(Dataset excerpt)
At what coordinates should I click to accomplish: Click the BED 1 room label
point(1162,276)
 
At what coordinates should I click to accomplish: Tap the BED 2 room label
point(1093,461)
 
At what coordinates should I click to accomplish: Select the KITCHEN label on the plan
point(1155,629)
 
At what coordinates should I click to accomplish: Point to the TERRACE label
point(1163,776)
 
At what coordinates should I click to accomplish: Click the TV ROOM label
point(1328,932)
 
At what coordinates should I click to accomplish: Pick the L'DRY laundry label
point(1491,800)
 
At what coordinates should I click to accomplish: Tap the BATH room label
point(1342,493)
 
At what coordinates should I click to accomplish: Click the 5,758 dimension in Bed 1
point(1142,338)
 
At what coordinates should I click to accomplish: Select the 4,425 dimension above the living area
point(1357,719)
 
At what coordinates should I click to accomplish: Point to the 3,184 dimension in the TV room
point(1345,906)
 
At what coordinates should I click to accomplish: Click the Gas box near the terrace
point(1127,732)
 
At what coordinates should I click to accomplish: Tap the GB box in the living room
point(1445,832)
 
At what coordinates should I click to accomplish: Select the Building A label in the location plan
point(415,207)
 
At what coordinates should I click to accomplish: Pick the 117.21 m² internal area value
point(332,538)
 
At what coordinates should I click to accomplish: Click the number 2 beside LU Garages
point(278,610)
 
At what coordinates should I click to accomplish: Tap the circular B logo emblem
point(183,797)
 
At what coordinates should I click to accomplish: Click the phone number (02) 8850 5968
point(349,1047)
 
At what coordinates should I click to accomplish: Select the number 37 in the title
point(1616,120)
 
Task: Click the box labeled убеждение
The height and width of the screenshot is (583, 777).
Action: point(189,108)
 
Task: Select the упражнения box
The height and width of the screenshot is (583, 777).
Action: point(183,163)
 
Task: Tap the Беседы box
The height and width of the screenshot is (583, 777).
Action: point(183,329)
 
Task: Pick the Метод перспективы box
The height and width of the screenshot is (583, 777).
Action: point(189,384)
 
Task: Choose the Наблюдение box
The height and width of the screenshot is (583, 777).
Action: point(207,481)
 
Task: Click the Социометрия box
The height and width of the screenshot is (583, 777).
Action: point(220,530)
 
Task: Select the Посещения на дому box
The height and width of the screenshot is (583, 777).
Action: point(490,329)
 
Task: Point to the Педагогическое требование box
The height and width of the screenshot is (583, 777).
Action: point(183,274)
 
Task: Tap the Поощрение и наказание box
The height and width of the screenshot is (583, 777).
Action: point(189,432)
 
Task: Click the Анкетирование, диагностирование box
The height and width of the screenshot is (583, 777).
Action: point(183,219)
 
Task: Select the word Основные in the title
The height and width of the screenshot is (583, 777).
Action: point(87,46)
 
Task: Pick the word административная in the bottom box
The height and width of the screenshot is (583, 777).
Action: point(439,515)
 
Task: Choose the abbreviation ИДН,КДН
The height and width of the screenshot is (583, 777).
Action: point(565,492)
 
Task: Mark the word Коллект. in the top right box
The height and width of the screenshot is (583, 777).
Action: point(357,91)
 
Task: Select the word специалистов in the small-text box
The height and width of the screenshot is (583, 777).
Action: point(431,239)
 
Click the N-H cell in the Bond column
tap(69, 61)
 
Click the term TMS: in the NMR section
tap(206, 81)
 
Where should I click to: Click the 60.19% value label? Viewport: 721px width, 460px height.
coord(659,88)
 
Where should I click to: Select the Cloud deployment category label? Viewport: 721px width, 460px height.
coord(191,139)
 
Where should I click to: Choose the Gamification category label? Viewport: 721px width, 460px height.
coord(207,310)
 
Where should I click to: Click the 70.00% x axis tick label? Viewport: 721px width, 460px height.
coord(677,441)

> **What is expected**
Pull out each line of the data above that contains the word "Choose", and list those lines in their original order.

> **Answer to this task**
Task: Choose the Наблюдение box
Task: Choose the abbreviation ИДН,КДН
Where should I click to: Choose the Gamification category label? Viewport: 721px width, 460px height.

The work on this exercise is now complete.